### Çalışma Görevleri
• A. Sokakta Gürültü Var yazısına göre kitap hangi matbaada basılmıştır?
• B. Sokakta Gürültü Var yazısını iki cümleyle özetleyin.
• C. Sokakta Gürültü Var yazısında gün ya da yıl olarak geçen bütün tarihleri sıralayın.

### Metin Bölümü

5 Kasım 2010 Cuma

'Sokakta Gürültü Var'


Geçen gün Berin Nadi:

“- Nadir’in” dedi, “bir kitabını arıyorum, bulamıyorum.”

Sordum:

- Kitabın adı ne?..

“- Sokakta Gürültü Var.”

Gazetede aradılar, bulamadılar, “Çağdaş Yayınları” kitabı yeniden basmayı düşünüyor.

Evde, biraz da sezgiyle, kitaplığı karıştırırken buldum; kurşuni renkli bir karton kapak içinde 142 sararmış sayfa...

Kapakta yazıyor:

“Sokakta Gürültü Var.”

(Kendimize ve başkalarına dair kısa notlar)

“Cumhuriyet Matbaası

İstanbul - 1943”

İkinci Dünya Savaşı’nın korkunç yıllarından biri..

Kapağı açtım, birinci sayfada Nadir Nadi’nin el yazısıyla ithafı:

“İlhan Selçuk’a sevgi ile..

23.6.1962”

Nadir Nadi kitabı, yayımlanmasından yaklaşık 20 yıl sonra bana imzalamış, o günden bu yana da 35 yılı aşkın bir zaman geçmiş...

Kaydedilmiş girdiler
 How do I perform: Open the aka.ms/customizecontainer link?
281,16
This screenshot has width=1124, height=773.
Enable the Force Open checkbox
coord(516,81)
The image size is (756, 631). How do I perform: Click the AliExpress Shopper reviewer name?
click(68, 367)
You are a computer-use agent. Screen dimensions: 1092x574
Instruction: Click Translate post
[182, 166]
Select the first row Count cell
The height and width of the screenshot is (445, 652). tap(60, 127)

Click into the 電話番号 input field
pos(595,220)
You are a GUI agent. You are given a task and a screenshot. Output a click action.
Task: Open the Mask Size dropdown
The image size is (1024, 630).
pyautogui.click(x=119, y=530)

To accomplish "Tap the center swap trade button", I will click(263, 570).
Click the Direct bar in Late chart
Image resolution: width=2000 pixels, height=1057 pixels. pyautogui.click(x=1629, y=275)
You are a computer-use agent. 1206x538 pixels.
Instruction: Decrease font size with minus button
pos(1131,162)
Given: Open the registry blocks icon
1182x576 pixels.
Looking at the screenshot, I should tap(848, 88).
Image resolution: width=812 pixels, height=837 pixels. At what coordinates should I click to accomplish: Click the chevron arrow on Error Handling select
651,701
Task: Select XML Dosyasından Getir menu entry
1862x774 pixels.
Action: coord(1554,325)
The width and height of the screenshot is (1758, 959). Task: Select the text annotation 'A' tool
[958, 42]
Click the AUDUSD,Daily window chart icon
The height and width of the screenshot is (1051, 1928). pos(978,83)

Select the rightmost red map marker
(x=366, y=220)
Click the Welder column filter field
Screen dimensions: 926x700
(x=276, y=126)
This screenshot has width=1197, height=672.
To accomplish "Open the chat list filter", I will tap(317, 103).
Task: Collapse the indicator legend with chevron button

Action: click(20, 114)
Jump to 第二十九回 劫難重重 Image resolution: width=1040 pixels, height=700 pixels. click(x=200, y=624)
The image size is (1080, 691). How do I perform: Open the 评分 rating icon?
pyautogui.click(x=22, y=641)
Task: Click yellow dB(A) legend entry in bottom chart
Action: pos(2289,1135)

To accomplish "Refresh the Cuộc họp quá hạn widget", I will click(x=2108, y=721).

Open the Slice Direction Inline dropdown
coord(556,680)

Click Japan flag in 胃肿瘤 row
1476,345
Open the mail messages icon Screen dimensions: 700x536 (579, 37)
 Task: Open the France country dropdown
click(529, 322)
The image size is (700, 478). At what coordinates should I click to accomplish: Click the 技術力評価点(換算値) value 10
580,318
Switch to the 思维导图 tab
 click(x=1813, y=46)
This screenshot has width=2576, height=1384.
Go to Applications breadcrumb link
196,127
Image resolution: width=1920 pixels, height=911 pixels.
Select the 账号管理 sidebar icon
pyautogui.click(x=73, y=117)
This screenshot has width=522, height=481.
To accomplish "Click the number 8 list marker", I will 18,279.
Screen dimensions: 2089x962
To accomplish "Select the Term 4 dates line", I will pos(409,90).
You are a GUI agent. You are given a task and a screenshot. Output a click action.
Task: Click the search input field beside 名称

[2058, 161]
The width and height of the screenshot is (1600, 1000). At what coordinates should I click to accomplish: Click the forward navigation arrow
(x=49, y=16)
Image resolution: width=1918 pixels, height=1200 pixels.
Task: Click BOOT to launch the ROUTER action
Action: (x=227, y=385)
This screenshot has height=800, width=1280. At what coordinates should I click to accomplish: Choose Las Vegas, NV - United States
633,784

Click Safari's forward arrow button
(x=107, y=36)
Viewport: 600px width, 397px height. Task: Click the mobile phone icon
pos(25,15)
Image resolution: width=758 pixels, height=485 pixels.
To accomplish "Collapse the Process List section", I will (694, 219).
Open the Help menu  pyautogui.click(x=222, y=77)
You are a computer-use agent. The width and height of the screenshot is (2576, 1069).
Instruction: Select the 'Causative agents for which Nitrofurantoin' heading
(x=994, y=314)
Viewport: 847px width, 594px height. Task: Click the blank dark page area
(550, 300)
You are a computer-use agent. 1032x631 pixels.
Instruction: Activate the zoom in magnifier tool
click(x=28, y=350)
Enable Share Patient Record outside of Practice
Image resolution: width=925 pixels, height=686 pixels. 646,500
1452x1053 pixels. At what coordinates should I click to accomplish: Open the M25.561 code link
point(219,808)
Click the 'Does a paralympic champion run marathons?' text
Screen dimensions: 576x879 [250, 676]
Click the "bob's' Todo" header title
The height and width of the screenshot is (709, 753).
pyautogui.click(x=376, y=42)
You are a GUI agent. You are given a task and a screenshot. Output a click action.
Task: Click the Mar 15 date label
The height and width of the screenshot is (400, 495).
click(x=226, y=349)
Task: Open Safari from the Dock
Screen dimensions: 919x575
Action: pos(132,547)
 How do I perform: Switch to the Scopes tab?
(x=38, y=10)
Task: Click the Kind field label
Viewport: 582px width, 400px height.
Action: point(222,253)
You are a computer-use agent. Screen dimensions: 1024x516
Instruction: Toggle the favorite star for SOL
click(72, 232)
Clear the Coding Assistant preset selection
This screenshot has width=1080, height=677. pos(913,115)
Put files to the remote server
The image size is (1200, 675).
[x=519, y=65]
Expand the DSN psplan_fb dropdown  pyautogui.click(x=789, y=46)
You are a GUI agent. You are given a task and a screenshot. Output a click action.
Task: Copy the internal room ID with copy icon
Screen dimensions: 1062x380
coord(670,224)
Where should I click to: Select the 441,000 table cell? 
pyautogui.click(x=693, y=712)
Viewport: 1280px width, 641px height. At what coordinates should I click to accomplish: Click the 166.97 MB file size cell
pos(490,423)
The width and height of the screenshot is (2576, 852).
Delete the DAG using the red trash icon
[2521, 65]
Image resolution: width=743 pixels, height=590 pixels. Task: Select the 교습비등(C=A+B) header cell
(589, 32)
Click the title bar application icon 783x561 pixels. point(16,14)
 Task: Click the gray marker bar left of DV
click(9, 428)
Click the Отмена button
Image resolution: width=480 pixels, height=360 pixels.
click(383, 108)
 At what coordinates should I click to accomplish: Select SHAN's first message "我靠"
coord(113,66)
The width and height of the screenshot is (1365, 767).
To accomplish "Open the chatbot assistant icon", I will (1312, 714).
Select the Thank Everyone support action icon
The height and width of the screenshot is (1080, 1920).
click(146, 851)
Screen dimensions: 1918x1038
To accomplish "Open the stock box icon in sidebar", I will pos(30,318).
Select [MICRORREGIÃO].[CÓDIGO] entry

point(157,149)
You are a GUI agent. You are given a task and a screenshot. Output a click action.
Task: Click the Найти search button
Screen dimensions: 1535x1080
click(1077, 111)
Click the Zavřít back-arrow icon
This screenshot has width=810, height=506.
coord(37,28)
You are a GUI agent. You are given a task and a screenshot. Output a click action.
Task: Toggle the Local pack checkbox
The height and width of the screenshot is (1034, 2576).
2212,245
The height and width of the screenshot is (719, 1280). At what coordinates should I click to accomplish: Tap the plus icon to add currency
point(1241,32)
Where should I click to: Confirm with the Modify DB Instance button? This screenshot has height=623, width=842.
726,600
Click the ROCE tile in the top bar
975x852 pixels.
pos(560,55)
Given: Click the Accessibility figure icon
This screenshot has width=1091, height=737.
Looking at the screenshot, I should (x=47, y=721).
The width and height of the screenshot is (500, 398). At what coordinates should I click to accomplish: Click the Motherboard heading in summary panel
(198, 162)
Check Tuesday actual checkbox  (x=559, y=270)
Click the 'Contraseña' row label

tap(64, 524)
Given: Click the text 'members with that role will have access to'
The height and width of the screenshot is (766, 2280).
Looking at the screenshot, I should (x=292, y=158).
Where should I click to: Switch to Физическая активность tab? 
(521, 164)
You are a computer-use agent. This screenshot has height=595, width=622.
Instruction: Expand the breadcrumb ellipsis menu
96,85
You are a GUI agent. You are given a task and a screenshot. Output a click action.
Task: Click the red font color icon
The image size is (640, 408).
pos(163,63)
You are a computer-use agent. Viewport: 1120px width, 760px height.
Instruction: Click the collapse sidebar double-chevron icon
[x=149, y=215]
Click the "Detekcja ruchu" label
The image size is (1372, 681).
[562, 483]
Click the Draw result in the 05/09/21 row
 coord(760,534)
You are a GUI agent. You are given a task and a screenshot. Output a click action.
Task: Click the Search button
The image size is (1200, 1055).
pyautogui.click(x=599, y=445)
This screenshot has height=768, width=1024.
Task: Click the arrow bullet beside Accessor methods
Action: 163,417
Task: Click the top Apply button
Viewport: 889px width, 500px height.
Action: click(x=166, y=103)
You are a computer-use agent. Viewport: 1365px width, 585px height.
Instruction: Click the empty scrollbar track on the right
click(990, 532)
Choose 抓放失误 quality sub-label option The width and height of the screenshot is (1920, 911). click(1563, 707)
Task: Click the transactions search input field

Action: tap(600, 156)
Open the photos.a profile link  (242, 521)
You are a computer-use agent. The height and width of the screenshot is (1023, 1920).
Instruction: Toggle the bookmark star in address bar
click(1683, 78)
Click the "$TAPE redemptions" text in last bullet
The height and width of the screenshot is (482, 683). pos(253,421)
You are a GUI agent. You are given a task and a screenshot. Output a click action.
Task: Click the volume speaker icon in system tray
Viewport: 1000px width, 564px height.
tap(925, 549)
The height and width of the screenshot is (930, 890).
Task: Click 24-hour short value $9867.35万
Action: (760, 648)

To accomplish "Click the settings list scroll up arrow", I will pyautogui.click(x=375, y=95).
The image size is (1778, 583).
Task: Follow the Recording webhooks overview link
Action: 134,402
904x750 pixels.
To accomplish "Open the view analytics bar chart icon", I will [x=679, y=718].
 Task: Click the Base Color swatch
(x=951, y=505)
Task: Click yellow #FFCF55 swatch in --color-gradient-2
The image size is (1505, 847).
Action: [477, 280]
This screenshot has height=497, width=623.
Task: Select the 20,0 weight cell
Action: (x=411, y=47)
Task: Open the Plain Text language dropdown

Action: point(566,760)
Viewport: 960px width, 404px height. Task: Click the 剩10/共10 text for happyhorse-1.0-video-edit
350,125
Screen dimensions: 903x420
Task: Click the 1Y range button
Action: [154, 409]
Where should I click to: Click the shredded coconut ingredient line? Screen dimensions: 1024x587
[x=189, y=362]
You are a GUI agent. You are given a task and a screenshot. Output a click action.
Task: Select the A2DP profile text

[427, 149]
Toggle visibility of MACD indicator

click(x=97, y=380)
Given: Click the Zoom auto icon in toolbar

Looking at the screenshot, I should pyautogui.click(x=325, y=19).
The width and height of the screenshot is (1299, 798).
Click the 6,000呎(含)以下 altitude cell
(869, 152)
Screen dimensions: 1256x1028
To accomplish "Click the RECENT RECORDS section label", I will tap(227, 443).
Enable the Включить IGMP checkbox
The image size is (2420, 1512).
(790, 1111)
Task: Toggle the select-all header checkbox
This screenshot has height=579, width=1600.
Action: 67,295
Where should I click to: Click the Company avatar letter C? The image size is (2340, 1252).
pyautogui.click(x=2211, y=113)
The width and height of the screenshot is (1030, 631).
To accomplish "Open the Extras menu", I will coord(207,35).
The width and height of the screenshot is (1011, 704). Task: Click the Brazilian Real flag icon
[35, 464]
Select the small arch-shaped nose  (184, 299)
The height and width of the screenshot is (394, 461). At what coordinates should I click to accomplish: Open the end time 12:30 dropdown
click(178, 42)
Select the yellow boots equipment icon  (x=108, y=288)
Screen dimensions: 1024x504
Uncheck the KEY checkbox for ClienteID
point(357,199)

### Görev Yanıtları
• A. Cumhuriyet Matbaası'nda basılmıştır.

• B. Berin Nadi, Nadir Nadi'nin "Sokakta Gürültü Var" adlı kitabını aradığını ama bulamadığını söyler; gazetede de bulunamayan kitabı Çağdaş Yayınları yeniden basmayı düşünmektedir. Yazar kitabı evdeki kitaplıkta bulur: 1943'te İstanbul'da basılmış, 142 sararmış sayfalık bu kitabın ilk sayfasında Nadir Nadi'nin 23.6.1962 tarihli, İlhan Selçuk'a yazdığı ithaf vardır.

• C. 5 Kasım 2010 Cuma; 1943; 23.6.1962